Maybe it’s time to say “Thank you for your service” to ATC instead of the hearty G’Day. Those on the front lines are the true heroes.
Paul,
Many high-ranking NCOs attended Pete Hegseth’s rant. When the camera swept the audience I could see up to nine stripes on many uniforms. But Pete didn’t give them anywhere equal time. All services recognize the enliisted ranks make the gears turn, except maybe Pete. He staged a pointless power play at our great expense when, as one officer said wryly, “an email would have been fine.”
The federal government is something akin to the human body. It works, but we don’t understand a lot about how it does it.
Mark Twain said it best:“Loyalty to country ALWAYS. Loyalty to government, when it deserves it.” Millions of federal workers are devoted to serving their countrymen and love their jobs. But many of the top executives don’t deserve our loyalty.
A good read as always. My hangar and airplane offer me a welcome respite from the events of the day. At other times I think I should not look away. For instance at the Quantico “high school pep talk” at which the Commander-in-Chief of the US Armed Forces told 800 of his commanders, “Last month, I signed an executive order to provide training for a quick reaction force that can help quell civil disturbances. This is going to be a big thing for the people in this room because it’s the enemy from within and we have to handle it before it gets out of control.” Hard to ignore talk of using our great military to fight Americans on American streets. At least I can’t.
THIS. This is the reason I subscribe. Talented aviation yarn-spinners are still out there. Astute editors find and present them for us to enjoy, like petit-fours after a four-course meal of depressing government idiocy. Fifty years ago I first soloed in a ’42 Cub and became a half-owner of a ’46 Champ a year later. I miss the languid pace of life that allowed me to spend my days as Berge does now.

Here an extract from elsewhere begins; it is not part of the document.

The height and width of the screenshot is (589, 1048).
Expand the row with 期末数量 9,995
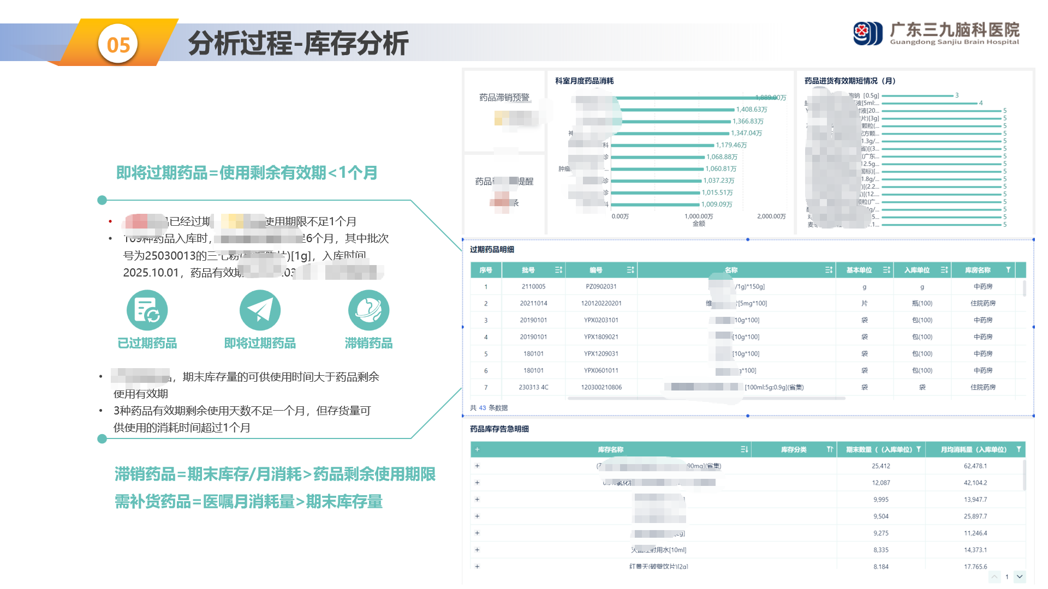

And anyone who can properly reference Paul Simon, Gllbert&Sullivan, and Theodor Geisel in an aviation essay deserves far more than a perfunctory TYFYS. I propose we nominate him for the Nobel in Medicine.
Good to see your name back in print, Paul B. Years ago, the TV program Saturday Night Live coined the term “Bad Theatre” to describe one of its goofy and rather inane skits. That same term could be applied to the Quantico fiasco and the endlessly recurring government “shutdowns”. A shutdown is simply Congressional finger-pointing where each side tries to blame the other for failure to do their jobs. As for the Quantico gathering, I find it amusing that the Secretary of War announced that he would no longer tolerate fat generals; then he introduces our Fearless Leader who has to be helped down ramps and to get in and out of golf carts. No irony there….

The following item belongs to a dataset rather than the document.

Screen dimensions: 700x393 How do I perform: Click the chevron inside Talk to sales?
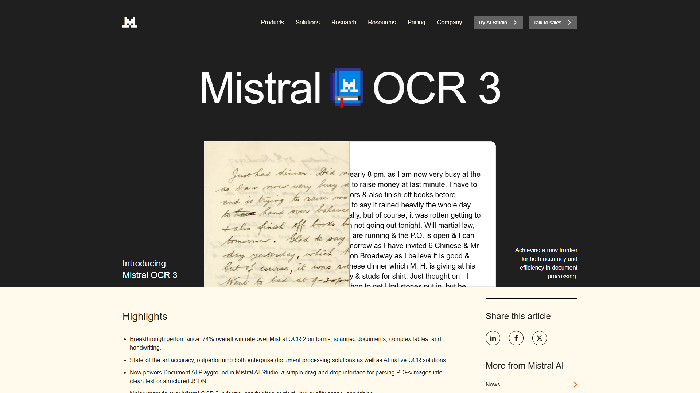[x=569, y=22]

It was a dark and stormy night when a flash of lightning revealed two highly inebriated pilots sitting beneath the wing of a Howard. Each held their faux crystal glasses high, ready to toast one another with what was left from the bottle of a fine single malt scotch. Then they both realized that the only word that could express their feelings at that moment was … cheers. Because once said, nothing else really mattered.
Cheers, Pauly.
Paul,
Very much appreciated, as always. We’ve been through a few short-term shutdowns in the past, and I hope your take is correct, but I cannot help but feel that this time, with this regime, it’s different. It’s anecdotal, I know, but my few public service friends in the “essential” class say that because they feel no real support from highest levels, if this goes on much longer, they’ll start calling in sick. We’ll see…
Even though probably fraudulent to call out sick with prior announcement, doing so would be completely understandable.
There is not a single good reason to dock pay for critical staff – especially if the cause for the ruckus is caused by primates and monkeys in suits in Washington. Thats all these clowns have ever been and its about all they will ever be.
Unfortunately things always need to come to a screetching halt and maybe a severe and lasting groundstop will cause enough pain to bring these idiots to their senses.
With current language and attitudes on display coming to their senses may just be another vacuum.